Session panelist Anibal A. Damonte, MD, of the Instituto Cardiovascular de Rosario in Santa Fe, Argentina, argued that the findings could be extrapolated to any similar current-generation stent platform.

“The question of whether it’s a class effect or whether this is applicable to all new generation drug eluting stents is hard to answer,” Smits said, although “we don’t see that much difference nowadays between new generation stents and outcome on specific device-related endpoints.”

Abbreviated DAPT in the trial comprised immediate discontinuation of the anticoagulant in the regimen at randomization. Just a single antiplatelet was continued out to 1 year, or 5 months if an oral anticoagulant was indicated.

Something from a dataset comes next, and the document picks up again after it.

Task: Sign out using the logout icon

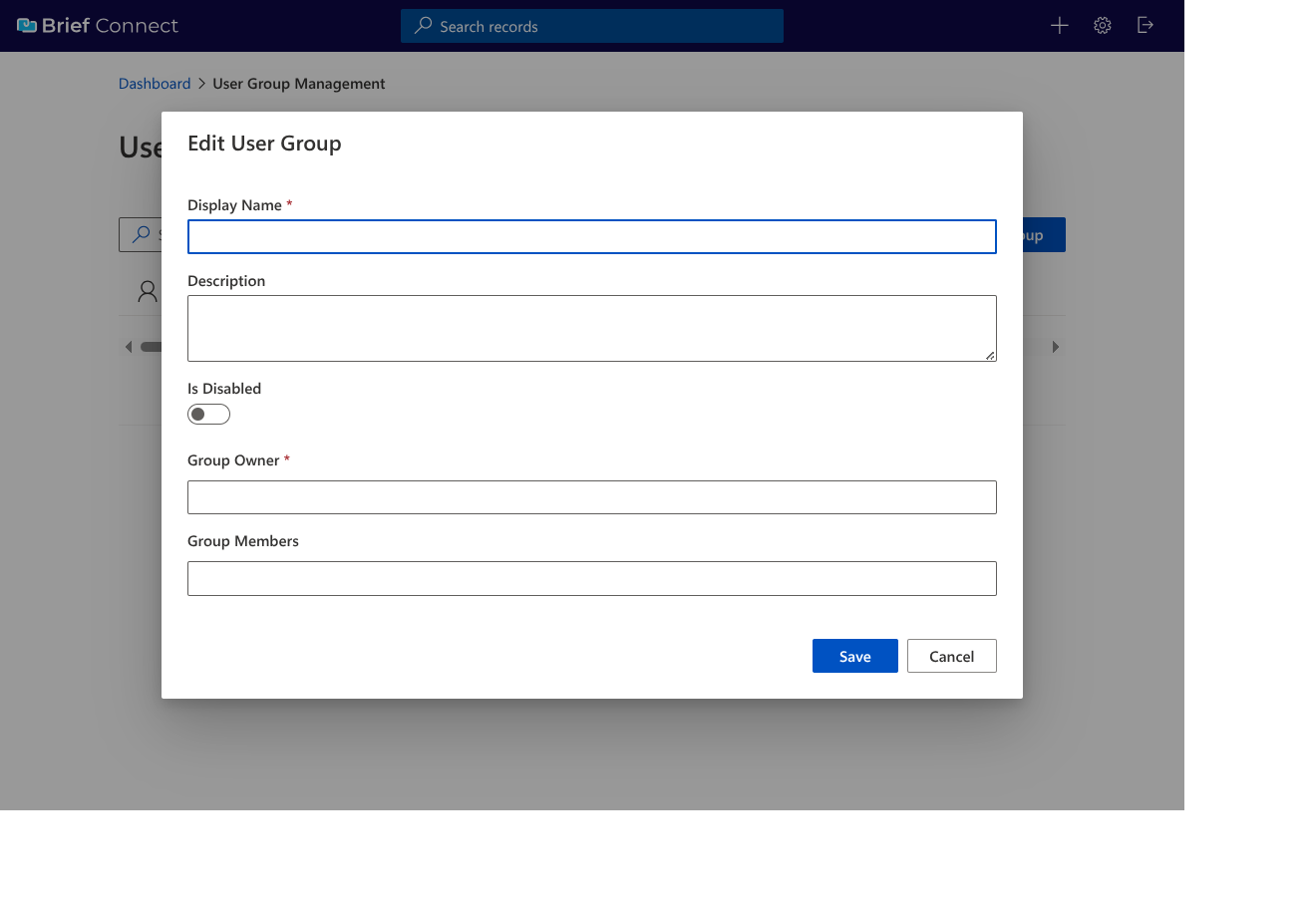Action: click(x=1145, y=25)
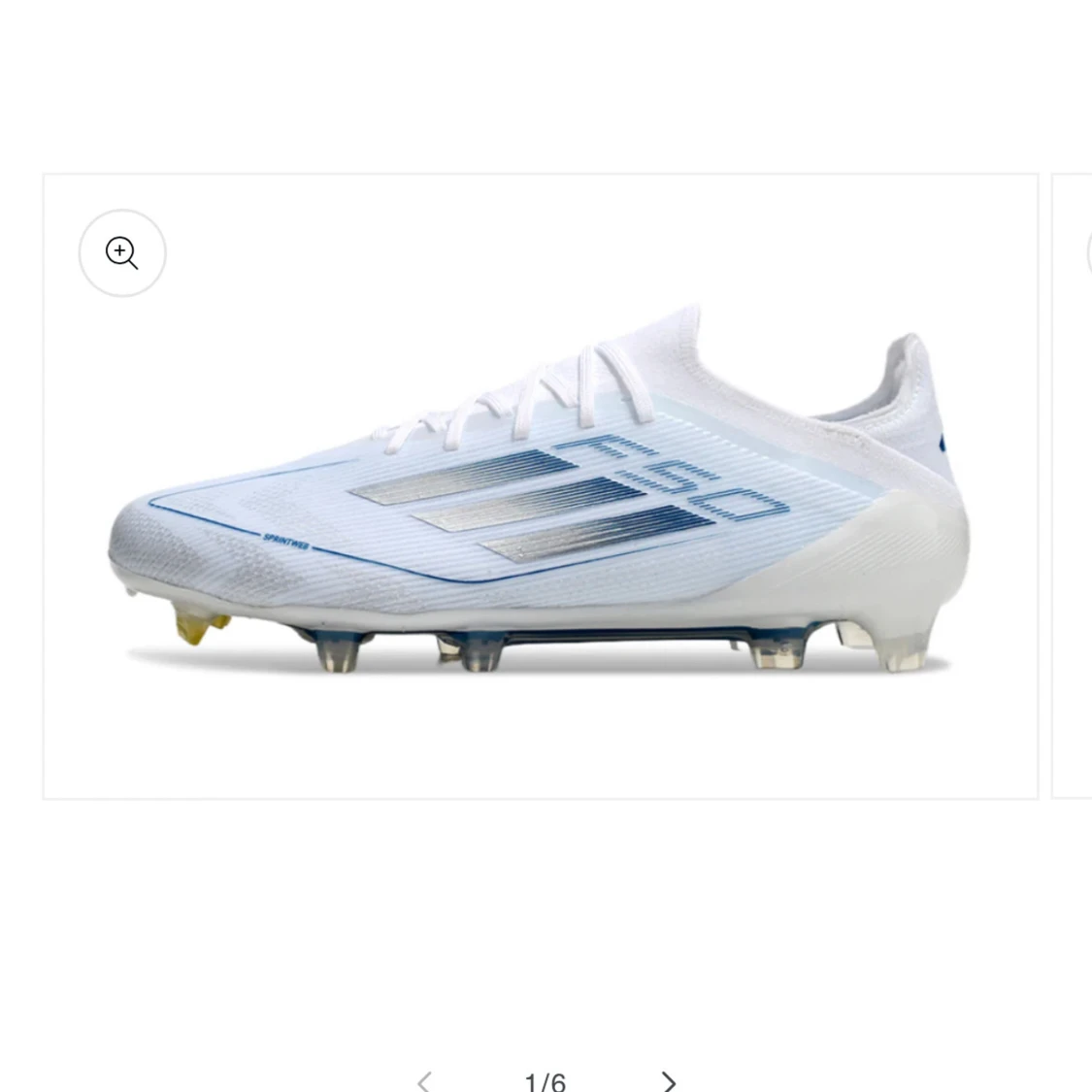Click the F50 lettering on the shoe

672,478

The non-abbreviated DAPT group got the full regimen for at least 2 months after randomization, or 5 months if there was an oral anticoagulation indication. After that point, antiplatelet monotherapy was continued out to 1 year.

DAPT duration came out a median 34 days in the abbreviated group compared with 193 days among controls.

Altogether 1,780 patients had an MI in the prior year, of whom 95% were acute at the time of the baseline procedure. As expected, the prior MI group was more likely to continue P2Y12 inhibitors than aspirin after stopping anticoagulation.

While post hoc subgroup analyses haven’t been done for very complex cases, the trial included a fairly all-comer population, Smits said.

“In high bleeding risk patients, it’s probably wise to shorten your DAPT as short as possible, which is safe, and then continue with a drug you might think is effective in preventing ischemic events, and is not causing too much bleeding,” he concluded. “We see from other studies that prolonging your DAPT beyond 12 months in high bleeding risk patients will only give an excess bleeding, so for those patients I would definitely not prolong DAPT.”

The largest study that has looked at DAPT duration showed it’s not just only about the stent, but also reducing residual ischemic risk, Kirtane noted, although bleeding risk has to be dealt with and maybe the answer could be dropping aspirin too.

It’s important to do risk-benefit analysis, said TCT press conference panelist Ruby Satpathy, MD, of Baptist Heart Specialists in Jacksonville, Florida.

Disclosures

The trial was supported by Terumo.

Smits disclosed relationships with Abbott Vascular, Terumo Medical, SMT, Opsense, and Daiichi-Sankyo/Eli Lilly.